Alabama Attorney General Steve Marshall, a Republican, said he expects the lower court to "once again find that Madison is competent to finally face the justice that he has so far evaded for nearly 34 years."
'A Mockery Of Our Rules'
Conservative Justices Samuel Alito, Neil Gorsuch and Clarence Thomas dissented, saying the majority went too far in ruling for Madison because the question the court had been tasked with deciding was limited to the legality of the death penalty for prisoners who forget their crimes.
"What the court has done in this case makes a mockery of our rules," Alito wrote.
The case forced the high court to come to grips with the increasingly common problem of elderly prisoners suffering from diseases of old age. Many inmates now spend decades on death row. Madison was sentenced to death in 1994.
The Supreme Court had previously imposed some limits on capital punishment for people with intellectual disabilities and mental illnesses. The justices have differed over capital punishment but have shown no indication of taking up the broader question of whether the death penalty itself violates the Constitution.
Justice Brett Kavanaugh, an appointee of President Donald Trump, had not yet joined the court when the case was argued last October, and did not participate in the decision.

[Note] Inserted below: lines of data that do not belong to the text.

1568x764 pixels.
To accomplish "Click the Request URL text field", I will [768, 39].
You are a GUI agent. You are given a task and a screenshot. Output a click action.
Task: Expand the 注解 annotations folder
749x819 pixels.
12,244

Madison, who is black, was sentenced to death in his third trial. His first two convictions were thrown out on appeal for racial discrimination in jury selection and other prosecutorial misconduct.
A federal appeals court ruled in 2017 that Madison cannot be executed, saying the evidence showed he had a serious mental disorder resulting in dementia and believed he did not kill anyone. The justices overturned that ruling, but in 2018 halted his execution and agreed to hear his case.
During the litigation, the justices heard from both Alabama and Madison's attorneys that severe cognitive decline could preclude a state from executing inmates who cannot understand what was happening to them. But the two sides disagreed on whether Madison understood the circumstances of his execution, with Alabama saying he did and his lawyers saying he did not.